La Corte Nacional de Justicia (CNJ) ratificó este 15 de diciembre de 2016, la sentencia que condena a un año de prisión contra Pablo Chambers y Gerardo Portillo, dos de los cuatro veedores ciudadanos que investigaron los contratos que mantenía el hermano del Presidente de la República con el Estado.
El tribunal de la CNJ negó la casación “por improcedente” y ratificó la sentencia de segunda instancia dictada por el Tribunal de la Sala Penal la Corte Provincial de Pichincha en septiembre de 2014, cuando los dos veedores fueron declarados culpables de haber cometido el delito de falso testimonio por haber concluído en su informe de la veeduría, que el presidente Rafael Correa conocía acerca de los contratos de su hermano. Afirmaron además que en los procesos hubo preferencias e ilegalidades ocasionando un grave perjuicio al Estado.

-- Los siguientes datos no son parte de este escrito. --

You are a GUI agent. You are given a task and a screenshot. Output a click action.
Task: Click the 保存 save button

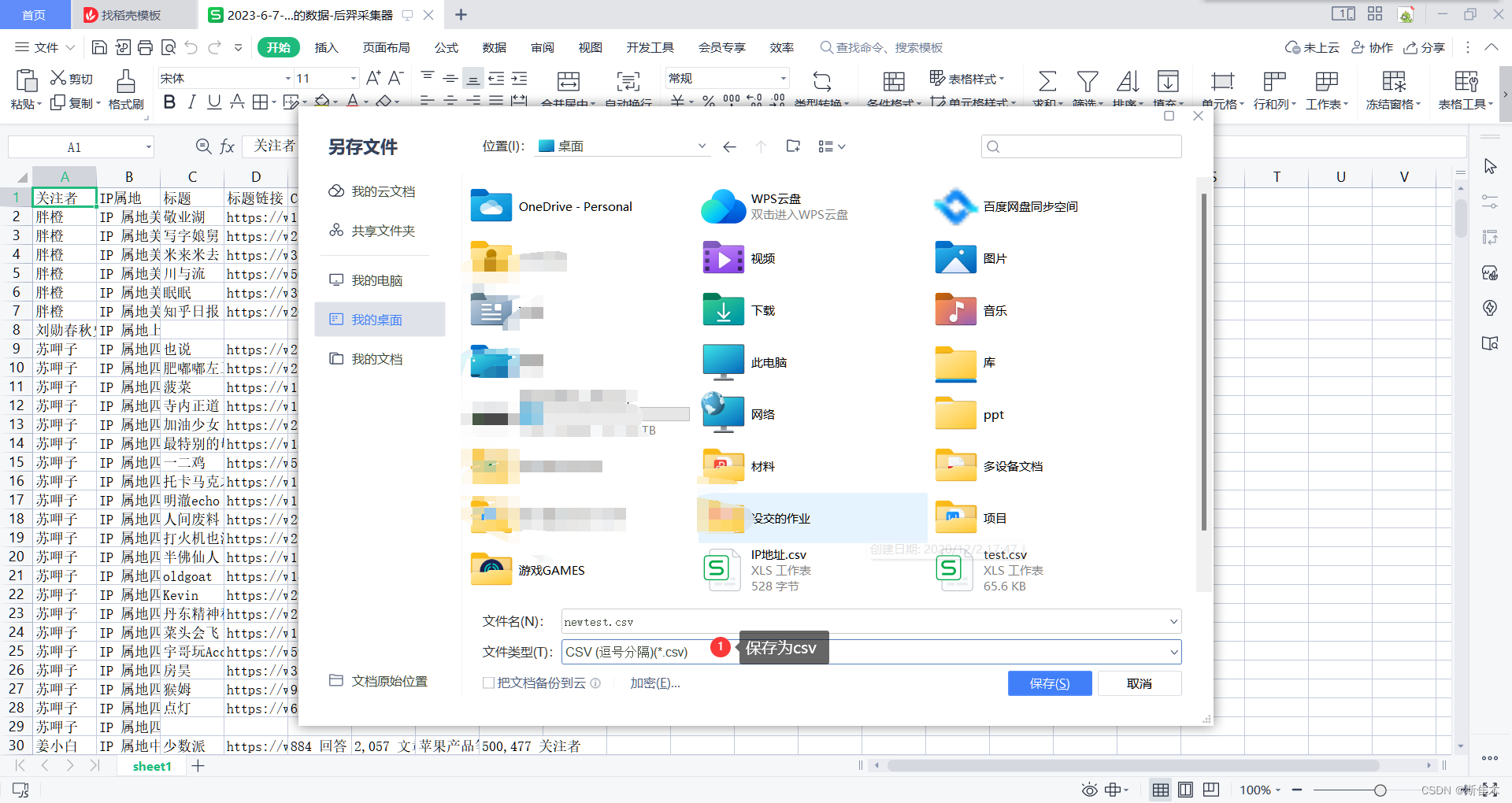pyautogui.click(x=1050, y=683)
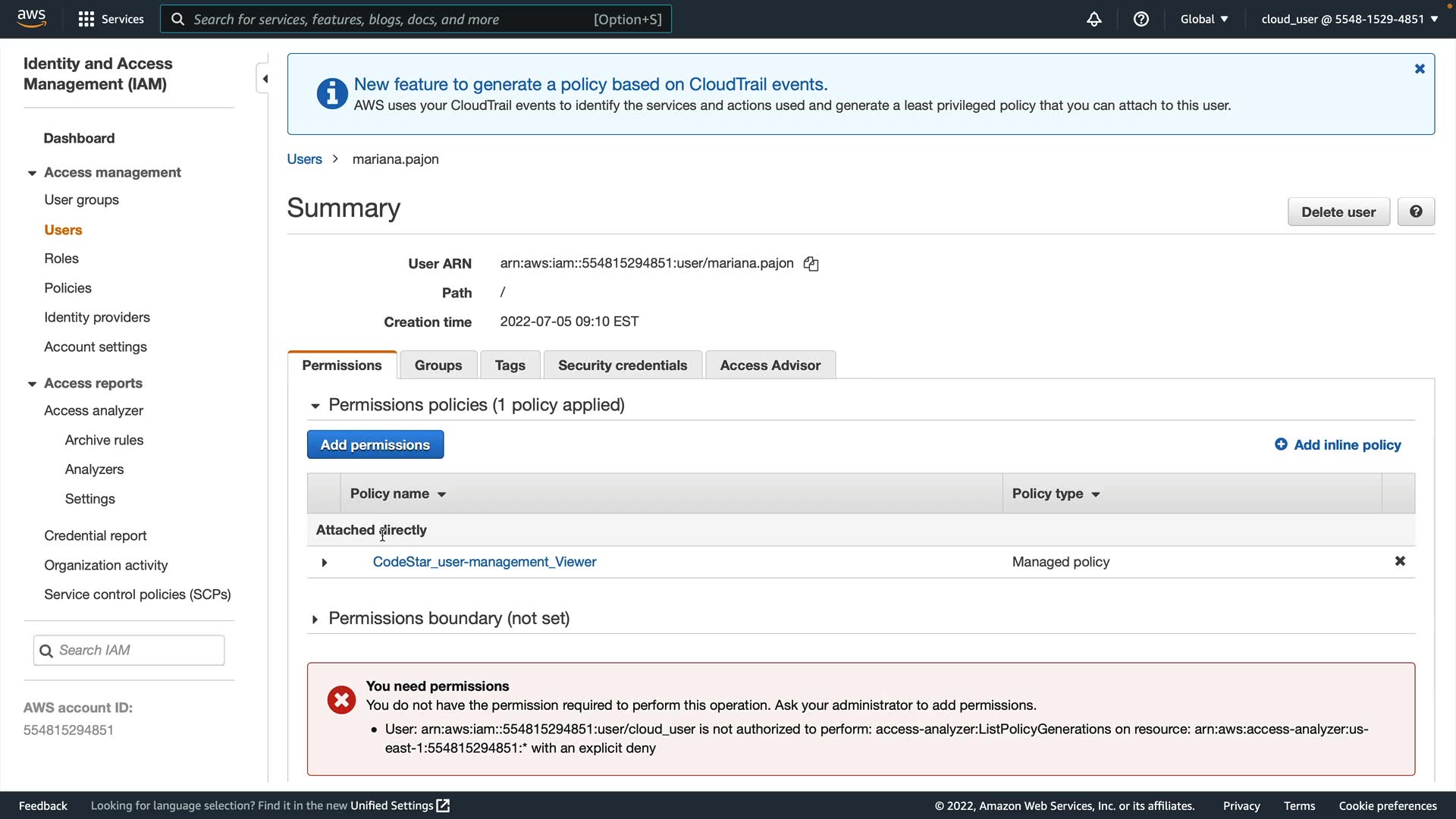Dismiss the CloudTrail info banner
Viewport: 1456px width, 819px height.
pos(1420,69)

Ramiro Román, abogado de Chambers y Portillo, aseguró en rueda de prensa que nunca se ha probado un falso testimonio y que hubo contradicciones porque aceptaron el informe de veeduría como verdadero, pero luego hablaron de un falso testimonio. Román basó el pedido de casación en el error frente a la aplicación de la Ley. Sin embargo, aseguró que negaron la casación y resolvieron por algo que no fue planteado, como una indebida aplicación de la ley que, a su criterio, es una causal distinta para casar la sentencia. Al momento la defensa de los ex veedores ciudadanos deberá esperar una notificación escrita para interponer los recursos de aclaración y ampliación.

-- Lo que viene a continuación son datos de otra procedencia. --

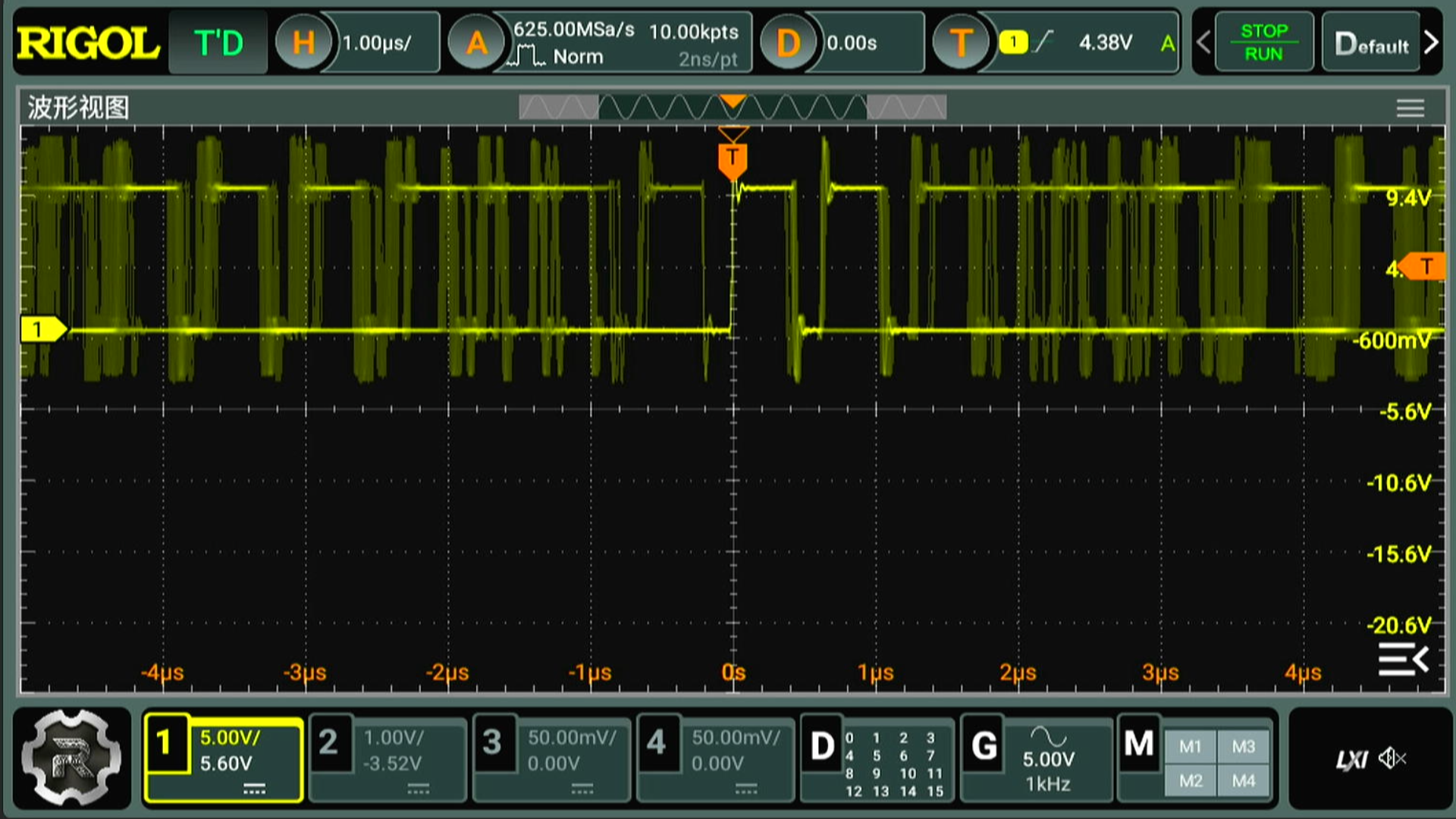Expand the side result panel icon
Screen dimensions: 1456x819
point(1403,659)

En diálogo con la prensa, Chambers recordó que ya han pasado siete años afrontando este proceso por haber hecho bien su trabajo y aseguró que está dispuesto a ir a la cárcel si es necesario, porque cree que la ciudadanía necesita reaccionar y saber que los ciudadanos tienen el poder de controlar al poder y que la gente honesta no debería ir a prisión. En ese sentido se preguntó por qué, ahora que el Presidente sabe de estos contratos, tampoco ha hecho nada. Por su parte, Portillo aseguró que se siente un perseguido político y que este proceso le ha afectado a su vida personal y a su trabajo y apuntó que también estaría dispuesto a ir a prisión.

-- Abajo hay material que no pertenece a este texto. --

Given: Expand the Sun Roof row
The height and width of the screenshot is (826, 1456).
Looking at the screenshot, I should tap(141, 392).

Este caso se remonta a febrero de 2011, cuando los veedores –elegidos por sorteo por el Consejo de Participación Ciudadana y Control Social para realizar las investigaciones- concluyeron en su informe que el Primer Mandatario conocía acerca de los contratos de su hermano y que hubo perjuicio para el país con la terminación unilateral de los contratos por parte del Estado. Según el abogado se perdieron unos USD 144 millones. Las empresas de Fabricio Correa recibieron USD 440 millones en contratos del Estado. Con base en la divulgación de estas conclusiones, la Fiscalía pidió que se procese a Pablo Chambers, Gerardo Portillo, José Quishpe y Víctor Hugo Hidalgo, quienes fueron llamados a juicio en septiembre de 2012. Sin embargo, la sentencia absolvió a José Quishpe y Víctor Hugo Hidalgo pese a que el informe por el cual fueron acusados tenía la firma de todos los integrantes de la Comisión.